Pastor Cornell is, I am sure, much more concerned with speaking the truth as revealed in the Bible, which could be called speaking for God, than in speaking for other people. Some people claim to be Christians, but do not know or wish to know the Bible. Of course such a person would not want a Bible-believing Christian speaking for him.

The Bible is always true, but is not always comfortable. One cannot obtain or hold to the truth by allowing cultural norms or political correctness to determine beliefs and morality. What's popular isn't always right, and what's right isn't always popular.

So, read the Bible for yourself (I suggest starting with the book of John). Be patient, consider what it says; ask God to help you.

-John P.
i have a lot of questions for John P. like what does "always true and not always comfortable mean"? like does that mean we should kill cananites like Joshua commands even though it's uncomfortable? you may think i'm mocking but i've heard that a time or two, esp. from Zionist Christians who want to bring about the rapture. or is it true that cananites shouldn't be killed, after all Josh didn't finish the job and left a lot of loose ends. this would make the Bible still "true" but not everything is a good example to be followed to the letter. Form Criticism would be a helpful tool in determining what is a good idea and what is bad.

what pains me is the assumptions here. that "Some people claim to be Christians, but do not know or wish to know the Bible." assumes i don't know the bible and that I am not a bible-believing Christian. i wonder how he would define the two terms. anywho, i can honestly say that i spend a LOT of time with the bible and that my life has been transformed by it. and no, it wasn't comfortable. reading the bible never is.

we are confronted by views from another culture, another time, and a whole alien set of customs and beliefs. to top matters off, there is divine revelation lurking in each verse. what i mean to say is, the bible ISN'T THE word of God but contains it. The bible is not a God's Eye View of Humanity but a human eye view of God. this means cultural assumptions and such are wrapped up yet beyond it all is God in, around, and through it all.

it is only THROUGH reading the Bible that i came to be an Ally. a few passages stand out, namely God is the creator of all and all peoples, that we should love our neighbor as ourselves, and that we are a particular people and who knows where the Spirit moves or where it is going. Peter and Cornelius the centurion immediately spring to mind and the moral of that story is "HOLY CRAP! The Holy Spirit is here TOO?!?!"

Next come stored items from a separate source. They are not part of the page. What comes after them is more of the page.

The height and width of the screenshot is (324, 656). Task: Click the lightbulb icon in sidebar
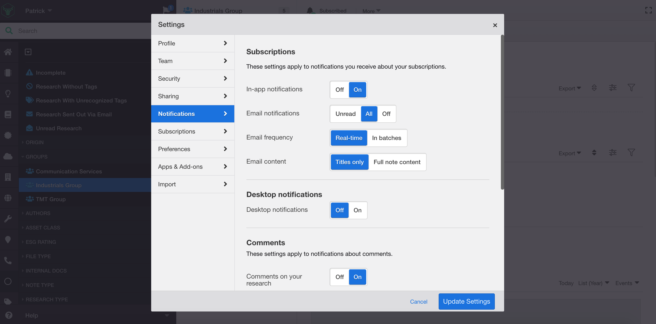pos(8,94)
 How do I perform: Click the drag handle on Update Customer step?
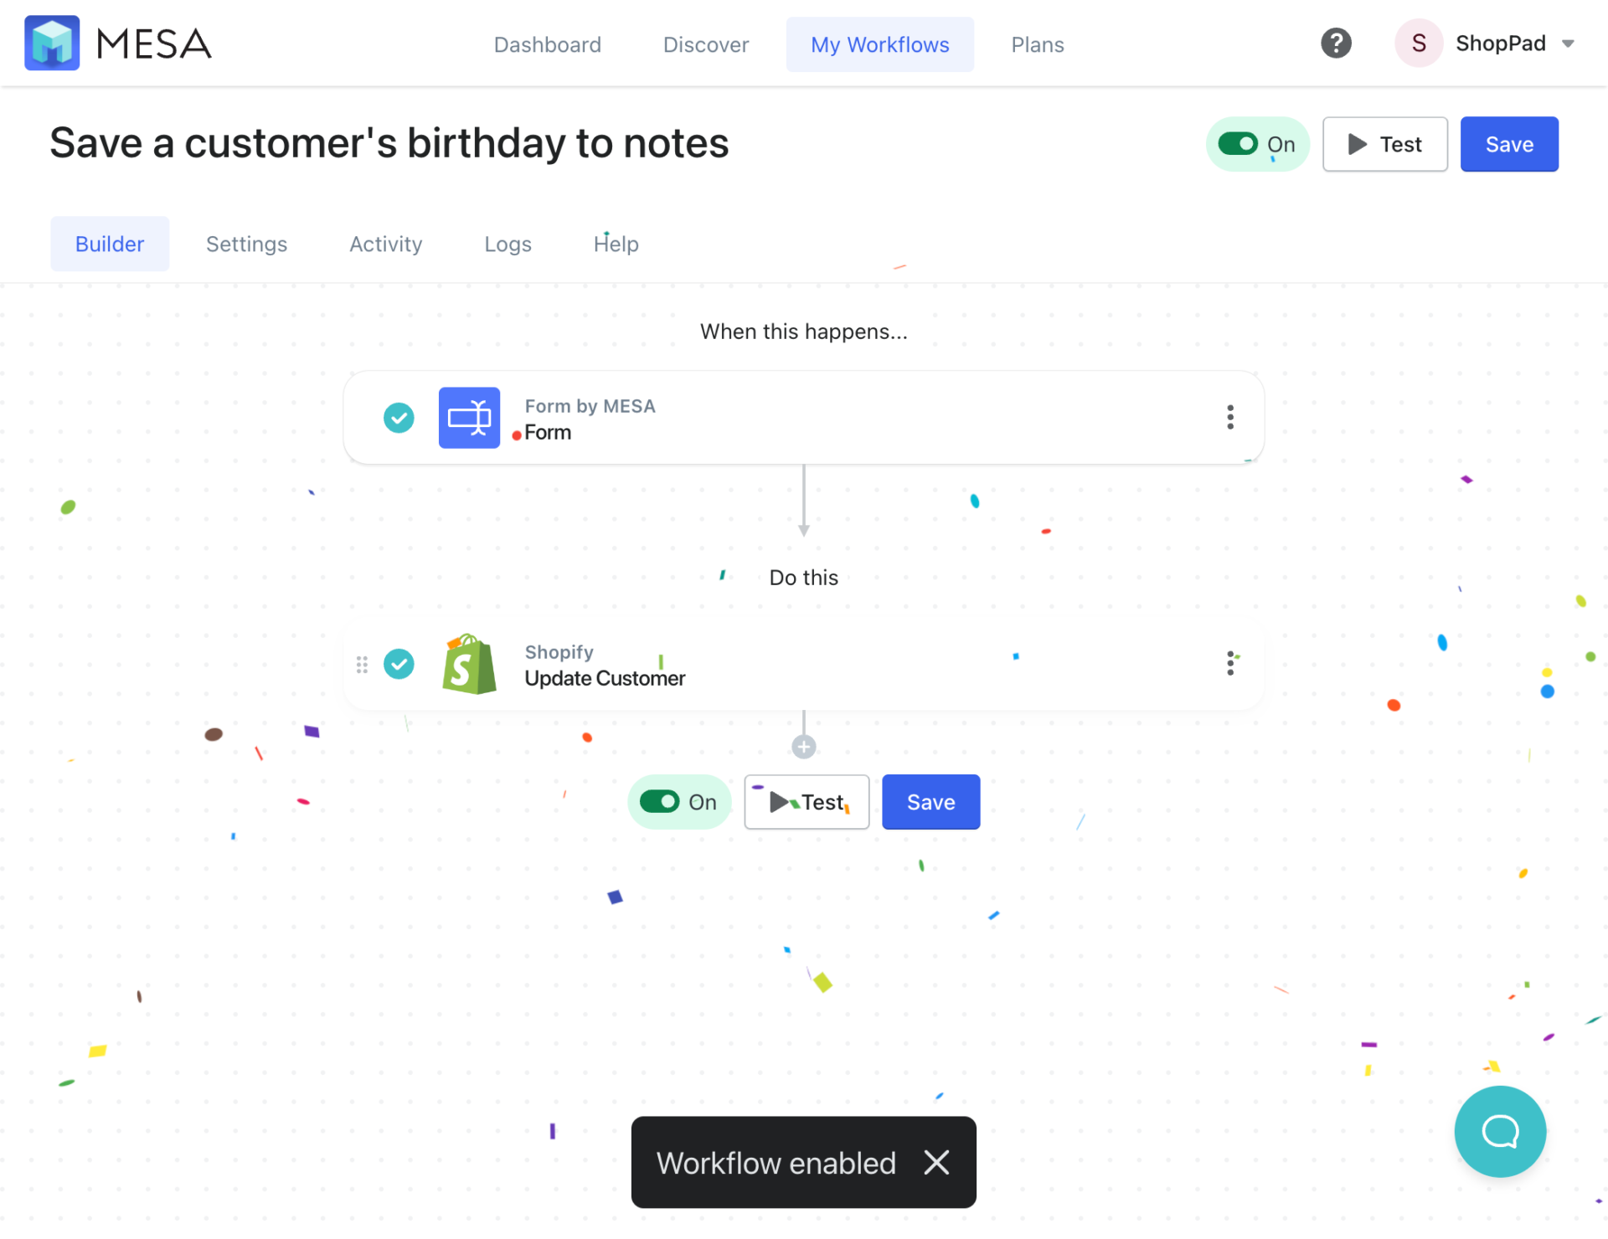point(363,664)
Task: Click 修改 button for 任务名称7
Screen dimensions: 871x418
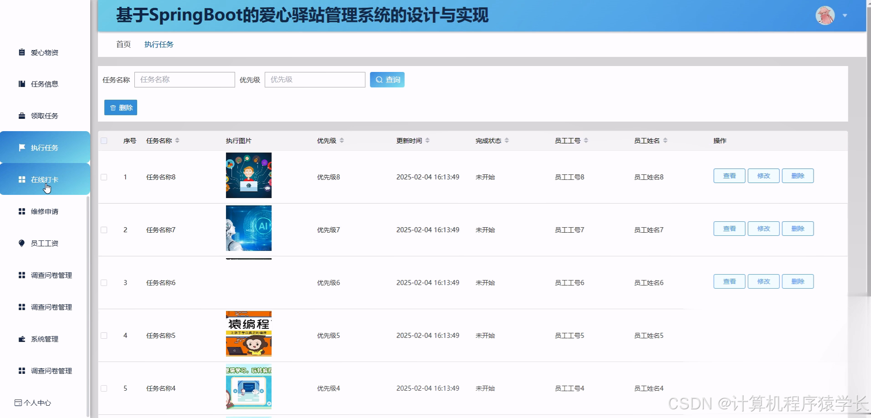Action: pyautogui.click(x=763, y=229)
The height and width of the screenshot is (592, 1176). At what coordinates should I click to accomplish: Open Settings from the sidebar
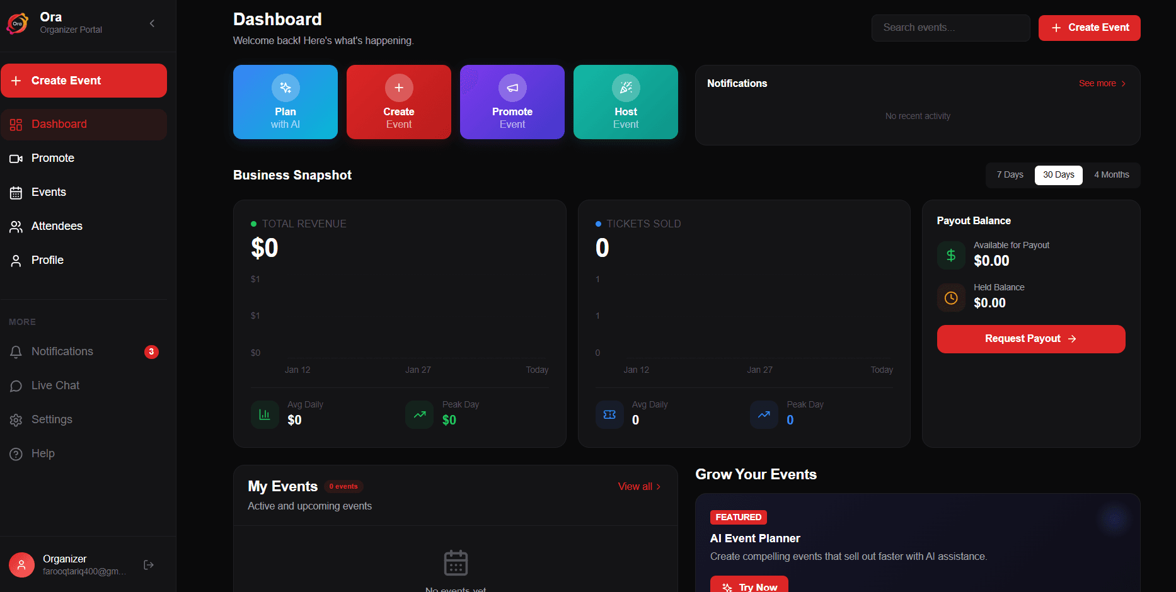52,419
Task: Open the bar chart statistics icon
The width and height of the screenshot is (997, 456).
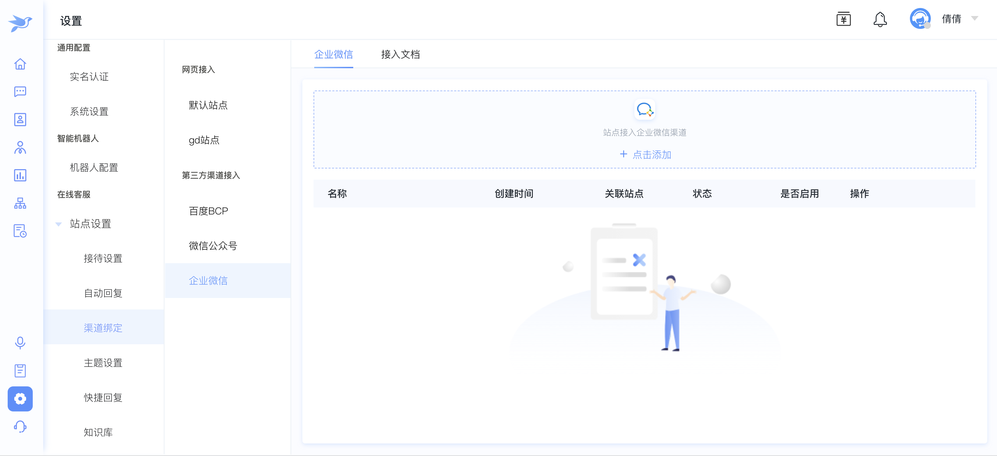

Christianity is about breaking down barriers that separate us. the pure from the inpure. Jew and Gentile. Pharisee and leper. the rational and the demon-possessed (our world would say 'crazy'), the God-fearer and the atheist, and that also means all races, classes, political pursuasions, genders, and EVEN sexual orientation.

so ultimately i can affirm what John P was asking me to do. everytime i pick up the bible i look for guidance. and that is where my authority lies... not by hiding behind what I THINK the scripture says, but praying intentionally about it and being open to being lead. and trust me... it would be easier as a Christian to hate the LGBTQ community because that's what it seems the majority is doing. it's much harder to stand outside and say "no!" i find myself in a particular place with strange company. not with Christians mostly, but with atheists, agnostics, secular humanists, wiccans, Buddhists, UU's, and every color of the Pride Flag. oy! i don't like where the Spirit takes me. it's painful!!! painful because i am being grown and stretched beyond the limits i would rather keep.

but that's where I get my authority. so no, i'm not a "bible believing Christian" i am a LIVING GOD believing Christian. why work with a book when you can talk with the inspiration directly?! so when i get myself into tight spots, i talk, i pray without ceasing, and i remember to ask where would Jesus stand? with the religious authorities of his day? or out with the outcasts? i think you know the answer i get from my Still Speaking God.